## The task
Print the records exactly as they appear, from the start through the line containing "will click(322, 340).", inclusive.

## Given entries
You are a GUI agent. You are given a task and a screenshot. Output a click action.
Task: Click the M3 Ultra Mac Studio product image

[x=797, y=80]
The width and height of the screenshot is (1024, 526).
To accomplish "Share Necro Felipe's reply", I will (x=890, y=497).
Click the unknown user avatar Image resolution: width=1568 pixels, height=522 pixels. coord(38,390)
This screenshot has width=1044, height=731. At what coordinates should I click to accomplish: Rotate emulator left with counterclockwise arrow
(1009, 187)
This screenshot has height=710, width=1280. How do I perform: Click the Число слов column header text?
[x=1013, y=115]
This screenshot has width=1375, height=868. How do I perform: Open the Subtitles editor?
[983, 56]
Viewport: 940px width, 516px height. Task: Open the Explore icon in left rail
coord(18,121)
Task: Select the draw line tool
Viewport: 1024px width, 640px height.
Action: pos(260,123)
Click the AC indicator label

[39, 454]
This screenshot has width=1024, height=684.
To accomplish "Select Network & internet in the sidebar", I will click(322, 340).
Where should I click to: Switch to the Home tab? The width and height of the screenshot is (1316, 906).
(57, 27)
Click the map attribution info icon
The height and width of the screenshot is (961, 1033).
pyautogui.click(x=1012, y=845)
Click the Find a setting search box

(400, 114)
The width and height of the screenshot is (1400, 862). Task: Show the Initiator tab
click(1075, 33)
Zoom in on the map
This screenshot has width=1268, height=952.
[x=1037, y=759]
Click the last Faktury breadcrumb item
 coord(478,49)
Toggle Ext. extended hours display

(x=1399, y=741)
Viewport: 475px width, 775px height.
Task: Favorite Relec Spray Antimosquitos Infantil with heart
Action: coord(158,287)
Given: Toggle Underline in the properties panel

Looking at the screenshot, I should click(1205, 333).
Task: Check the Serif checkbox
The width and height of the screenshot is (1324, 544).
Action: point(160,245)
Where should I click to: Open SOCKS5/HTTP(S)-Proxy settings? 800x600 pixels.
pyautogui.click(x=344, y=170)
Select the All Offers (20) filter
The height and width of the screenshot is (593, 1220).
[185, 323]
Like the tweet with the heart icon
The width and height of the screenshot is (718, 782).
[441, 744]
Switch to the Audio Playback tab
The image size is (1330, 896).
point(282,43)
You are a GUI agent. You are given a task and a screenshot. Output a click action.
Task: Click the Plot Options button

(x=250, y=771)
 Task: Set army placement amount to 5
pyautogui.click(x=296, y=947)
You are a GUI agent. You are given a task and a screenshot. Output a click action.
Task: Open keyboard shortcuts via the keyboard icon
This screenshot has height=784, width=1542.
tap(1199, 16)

## Exercise solution
You are a GUI agent. You are given a task and a screenshot. Output a click action.
Task: Click the M3 Ultra Mac Studio product image

[x=797, y=80]
The width and height of the screenshot is (1024, 526).
To accomplish "Share Necro Felipe's reply", I will (x=890, y=497).
Click the unknown user avatar Image resolution: width=1568 pixels, height=522 pixels. coord(38,390)
This screenshot has width=1044, height=731. At what coordinates should I click to accomplish: Rotate emulator left with counterclockwise arrow
(1009, 187)
This screenshot has height=710, width=1280. How do I perform: Click the Число слов column header text?
[x=1013, y=115]
This screenshot has width=1375, height=868. How do I perform: Open the Subtitles editor?
[983, 56]
Viewport: 940px width, 516px height. Task: Open the Explore icon in left rail
coord(18,121)
Task: Select the draw line tool
Viewport: 1024px width, 640px height.
Action: pos(260,123)
Click the AC indicator label

[39, 454]
This screenshot has width=1024, height=684.
To accomplish "Select Network & internet in the sidebar", I will click(322, 340).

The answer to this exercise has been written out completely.